→ **Problem requirements**
All lines in the listing below from the one containing "Switch to the Packages tab" through the last should be written out exactly, and only those.

→ **Records to use**
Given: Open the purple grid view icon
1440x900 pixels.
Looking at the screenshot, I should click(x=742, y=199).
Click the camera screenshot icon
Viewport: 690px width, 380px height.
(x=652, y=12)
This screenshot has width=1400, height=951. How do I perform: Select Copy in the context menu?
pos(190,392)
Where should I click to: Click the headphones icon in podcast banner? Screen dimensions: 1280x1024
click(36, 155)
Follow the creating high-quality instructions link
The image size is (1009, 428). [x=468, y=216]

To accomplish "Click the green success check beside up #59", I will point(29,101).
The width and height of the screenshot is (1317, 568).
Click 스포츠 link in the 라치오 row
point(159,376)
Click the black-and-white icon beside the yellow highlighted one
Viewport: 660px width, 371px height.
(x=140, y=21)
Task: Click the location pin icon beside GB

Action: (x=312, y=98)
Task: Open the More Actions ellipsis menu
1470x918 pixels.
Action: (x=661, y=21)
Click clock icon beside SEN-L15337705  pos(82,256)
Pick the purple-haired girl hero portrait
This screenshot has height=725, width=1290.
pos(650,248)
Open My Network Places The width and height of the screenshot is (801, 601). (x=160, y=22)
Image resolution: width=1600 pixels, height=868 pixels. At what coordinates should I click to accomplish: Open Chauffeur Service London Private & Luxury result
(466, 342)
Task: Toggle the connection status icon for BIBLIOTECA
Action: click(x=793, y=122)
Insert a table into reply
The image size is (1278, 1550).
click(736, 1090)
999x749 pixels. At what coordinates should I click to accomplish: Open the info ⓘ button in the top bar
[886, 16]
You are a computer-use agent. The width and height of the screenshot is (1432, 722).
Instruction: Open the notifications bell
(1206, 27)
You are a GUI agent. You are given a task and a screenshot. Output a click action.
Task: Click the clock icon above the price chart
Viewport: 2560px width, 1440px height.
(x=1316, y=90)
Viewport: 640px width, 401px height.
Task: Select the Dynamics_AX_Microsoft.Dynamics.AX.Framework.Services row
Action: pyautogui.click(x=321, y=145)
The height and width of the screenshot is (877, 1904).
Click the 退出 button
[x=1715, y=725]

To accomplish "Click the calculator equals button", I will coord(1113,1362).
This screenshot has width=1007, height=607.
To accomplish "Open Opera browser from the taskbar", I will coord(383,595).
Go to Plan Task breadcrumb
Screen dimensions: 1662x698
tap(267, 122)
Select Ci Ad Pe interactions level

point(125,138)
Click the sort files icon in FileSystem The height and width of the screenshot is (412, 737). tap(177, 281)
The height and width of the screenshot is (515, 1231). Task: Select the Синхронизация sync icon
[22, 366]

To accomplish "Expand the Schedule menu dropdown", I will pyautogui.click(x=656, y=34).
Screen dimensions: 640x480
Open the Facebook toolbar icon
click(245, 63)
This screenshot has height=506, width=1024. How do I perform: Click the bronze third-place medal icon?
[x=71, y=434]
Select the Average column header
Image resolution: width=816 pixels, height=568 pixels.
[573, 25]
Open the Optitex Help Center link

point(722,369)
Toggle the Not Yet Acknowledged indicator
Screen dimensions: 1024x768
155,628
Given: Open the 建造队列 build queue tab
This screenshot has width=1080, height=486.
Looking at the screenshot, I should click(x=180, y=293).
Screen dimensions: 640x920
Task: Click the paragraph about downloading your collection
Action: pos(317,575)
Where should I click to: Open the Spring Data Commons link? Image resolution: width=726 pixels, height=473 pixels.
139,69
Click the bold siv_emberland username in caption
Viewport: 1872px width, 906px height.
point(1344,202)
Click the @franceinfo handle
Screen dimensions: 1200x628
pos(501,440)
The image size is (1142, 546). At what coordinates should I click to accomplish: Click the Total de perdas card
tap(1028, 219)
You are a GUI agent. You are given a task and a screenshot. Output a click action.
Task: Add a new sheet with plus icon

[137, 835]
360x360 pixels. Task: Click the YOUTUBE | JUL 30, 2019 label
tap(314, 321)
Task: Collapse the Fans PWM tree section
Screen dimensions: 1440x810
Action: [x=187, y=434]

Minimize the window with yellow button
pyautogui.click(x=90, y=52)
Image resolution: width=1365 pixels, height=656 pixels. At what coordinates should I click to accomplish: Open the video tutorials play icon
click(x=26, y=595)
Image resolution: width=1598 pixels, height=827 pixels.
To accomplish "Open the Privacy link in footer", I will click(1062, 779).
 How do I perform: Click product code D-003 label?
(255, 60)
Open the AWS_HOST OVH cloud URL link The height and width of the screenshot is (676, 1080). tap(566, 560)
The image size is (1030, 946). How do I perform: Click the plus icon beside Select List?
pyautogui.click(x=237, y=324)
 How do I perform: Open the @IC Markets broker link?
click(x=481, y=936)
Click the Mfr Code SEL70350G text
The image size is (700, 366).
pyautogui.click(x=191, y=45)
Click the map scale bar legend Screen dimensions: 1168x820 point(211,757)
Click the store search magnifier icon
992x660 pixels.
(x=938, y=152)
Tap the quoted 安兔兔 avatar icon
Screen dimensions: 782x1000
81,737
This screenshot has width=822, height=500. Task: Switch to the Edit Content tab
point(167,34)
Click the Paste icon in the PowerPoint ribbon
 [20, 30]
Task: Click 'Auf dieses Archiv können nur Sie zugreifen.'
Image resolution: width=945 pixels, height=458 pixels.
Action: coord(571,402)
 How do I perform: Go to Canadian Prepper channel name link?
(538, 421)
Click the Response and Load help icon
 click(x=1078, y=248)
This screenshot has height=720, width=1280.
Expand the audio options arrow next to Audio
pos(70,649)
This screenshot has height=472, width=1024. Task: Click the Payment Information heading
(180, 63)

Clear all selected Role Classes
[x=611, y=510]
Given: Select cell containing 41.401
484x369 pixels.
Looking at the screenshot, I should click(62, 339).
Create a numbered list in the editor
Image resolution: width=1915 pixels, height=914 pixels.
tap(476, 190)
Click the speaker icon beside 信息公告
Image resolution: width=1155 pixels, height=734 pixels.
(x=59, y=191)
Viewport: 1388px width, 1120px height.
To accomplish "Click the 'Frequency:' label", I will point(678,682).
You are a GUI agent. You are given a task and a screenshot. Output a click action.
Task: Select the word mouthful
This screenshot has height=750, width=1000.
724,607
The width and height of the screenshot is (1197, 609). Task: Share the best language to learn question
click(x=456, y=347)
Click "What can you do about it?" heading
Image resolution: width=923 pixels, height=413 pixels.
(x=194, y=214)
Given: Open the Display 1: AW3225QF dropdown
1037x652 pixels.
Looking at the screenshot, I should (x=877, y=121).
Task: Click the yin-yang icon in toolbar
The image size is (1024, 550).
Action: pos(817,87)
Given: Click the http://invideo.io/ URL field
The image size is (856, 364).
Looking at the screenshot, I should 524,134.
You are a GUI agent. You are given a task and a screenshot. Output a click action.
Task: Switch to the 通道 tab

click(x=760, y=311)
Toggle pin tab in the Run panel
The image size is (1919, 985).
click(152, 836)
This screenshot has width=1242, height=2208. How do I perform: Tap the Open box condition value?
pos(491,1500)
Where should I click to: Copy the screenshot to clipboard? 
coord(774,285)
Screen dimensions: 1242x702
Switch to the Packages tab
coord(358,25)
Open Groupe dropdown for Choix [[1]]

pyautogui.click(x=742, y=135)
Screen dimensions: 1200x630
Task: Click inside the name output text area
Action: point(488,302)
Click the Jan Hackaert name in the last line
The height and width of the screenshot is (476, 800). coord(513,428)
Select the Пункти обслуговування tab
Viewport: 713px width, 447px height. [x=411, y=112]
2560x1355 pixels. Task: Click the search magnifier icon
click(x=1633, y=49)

→ **Answer below**
Switch to the Packages tab
coord(358,25)
Open Groupe dropdown for Choix [[1]]

pyautogui.click(x=742, y=135)
Screen dimensions: 1200x630
Task: Click inside the name output text area
Action: point(488,302)
Click the Jan Hackaert name in the last line
The height and width of the screenshot is (476, 800). coord(513,428)
Select the Пункти обслуговування tab
Viewport: 713px width, 447px height. [x=411, y=112]
2560x1355 pixels. Task: Click the search magnifier icon
click(x=1633, y=49)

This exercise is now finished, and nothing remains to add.